__Gereksinim 1__: Aşağıdaki satırlardan "Add a Text element" içeren satırdan başlayıp "[1212, 671]" içeren satırda biten kısmı, iki uç satır da dahil olmak üzere, olduğu gibi tekrarla.

__Metin__:
═══

2000 yılındaki istanbul tiyatro festivali anılarını unutamadığından; pina bausch'la şahsen istanbul'daki festival sırasında tanıştığından, bu yüzden istanbul'un onda ayrı bir anlamının olduğundan; ve yapıtlarıyla tekrar istanbul'a gelmeyi çok istediğinden bahsetti.
papaioannou'yu istanbul seyircisi ile tekrar buluşturmak isteyenlere buradan duyurulur..

25 Haziran 2017 Pazar

sınırsız tahayyül için tabula rasa: "the great tamer"



salona girdiğimizde sahnede bizleri karşılayan görüntü şöyle: alçak tepeleri olan simsiyah bir peyzaj; ön tarafta yere uzanmış bir adam, simsiyah bir takım elbise içinde ama ayakları çıplak; hemen önünde bir çift simsiyah bot.
koltuklarımıza yerleşmeye çalışırken adam önce belli belirsizce gözlerini açıyor, sonra kollarını başının arkasına koyuyor; sanki göğü seyretmeye başlıyor.

═══

(İşaretleme verisi satırları)
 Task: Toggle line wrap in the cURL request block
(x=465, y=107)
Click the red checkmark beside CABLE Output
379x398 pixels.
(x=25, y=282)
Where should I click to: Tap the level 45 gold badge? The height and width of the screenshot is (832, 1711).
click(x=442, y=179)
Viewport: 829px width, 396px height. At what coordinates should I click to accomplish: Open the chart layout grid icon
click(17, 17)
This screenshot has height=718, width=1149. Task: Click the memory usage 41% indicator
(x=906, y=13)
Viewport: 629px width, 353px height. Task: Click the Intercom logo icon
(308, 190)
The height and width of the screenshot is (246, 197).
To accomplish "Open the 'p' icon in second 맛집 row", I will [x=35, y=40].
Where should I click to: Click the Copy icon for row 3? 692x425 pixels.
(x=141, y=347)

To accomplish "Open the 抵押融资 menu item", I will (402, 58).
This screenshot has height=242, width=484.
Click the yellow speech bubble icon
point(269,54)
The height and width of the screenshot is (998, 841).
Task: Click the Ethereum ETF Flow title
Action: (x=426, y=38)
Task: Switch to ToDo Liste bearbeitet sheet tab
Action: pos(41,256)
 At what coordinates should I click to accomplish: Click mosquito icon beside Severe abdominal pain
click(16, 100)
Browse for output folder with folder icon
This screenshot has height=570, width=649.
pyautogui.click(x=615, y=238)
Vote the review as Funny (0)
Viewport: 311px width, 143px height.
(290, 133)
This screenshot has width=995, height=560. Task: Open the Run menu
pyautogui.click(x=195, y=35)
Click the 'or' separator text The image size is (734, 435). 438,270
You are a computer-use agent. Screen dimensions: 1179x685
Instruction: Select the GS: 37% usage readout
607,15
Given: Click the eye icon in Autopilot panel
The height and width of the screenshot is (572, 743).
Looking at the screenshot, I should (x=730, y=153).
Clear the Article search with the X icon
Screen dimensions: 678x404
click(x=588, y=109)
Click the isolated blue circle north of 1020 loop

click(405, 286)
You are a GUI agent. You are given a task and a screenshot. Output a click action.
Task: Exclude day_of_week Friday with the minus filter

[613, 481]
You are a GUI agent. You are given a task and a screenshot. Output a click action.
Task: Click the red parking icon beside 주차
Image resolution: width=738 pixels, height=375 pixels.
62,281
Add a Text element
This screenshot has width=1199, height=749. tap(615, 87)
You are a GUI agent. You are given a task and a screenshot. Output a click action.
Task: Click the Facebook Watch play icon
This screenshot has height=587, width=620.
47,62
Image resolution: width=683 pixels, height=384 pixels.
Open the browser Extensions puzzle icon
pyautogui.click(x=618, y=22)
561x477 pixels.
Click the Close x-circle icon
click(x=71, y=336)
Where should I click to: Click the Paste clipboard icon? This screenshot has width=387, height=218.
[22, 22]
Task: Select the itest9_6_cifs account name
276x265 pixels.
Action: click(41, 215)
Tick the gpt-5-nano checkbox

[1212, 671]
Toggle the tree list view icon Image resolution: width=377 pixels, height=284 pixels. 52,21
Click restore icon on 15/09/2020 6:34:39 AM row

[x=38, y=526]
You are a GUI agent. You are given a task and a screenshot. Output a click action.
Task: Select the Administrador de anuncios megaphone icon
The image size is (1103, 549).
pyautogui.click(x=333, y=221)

═══

__Gereksinim 2__: "the great tamer" metnine göre, sahnede yere uzanmış adamın hemen önünde ne bulunuyor?

__Beklenen çıktı 1__:
Add a Text element
This screenshot has width=1199, height=749. tap(615, 87)
You are a GUI agent. You are given a task and a screenshot. Output a click action.
Task: Click the Facebook Watch play icon
This screenshot has height=587, width=620.
47,62
Image resolution: width=683 pixels, height=384 pixels.
Open the browser Extensions puzzle icon
pyautogui.click(x=618, y=22)
561x477 pixels.
Click the Close x-circle icon
click(x=71, y=336)
Where should I click to: Click the Paste clipboard icon? This screenshot has width=387, height=218.
[22, 22]
Task: Select the itest9_6_cifs account name
276x265 pixels.
Action: click(41, 215)
Tick the gpt-5-nano checkbox

[1212, 671]

__Beklenen çıktı 2__: Bir çift simsiyah bot.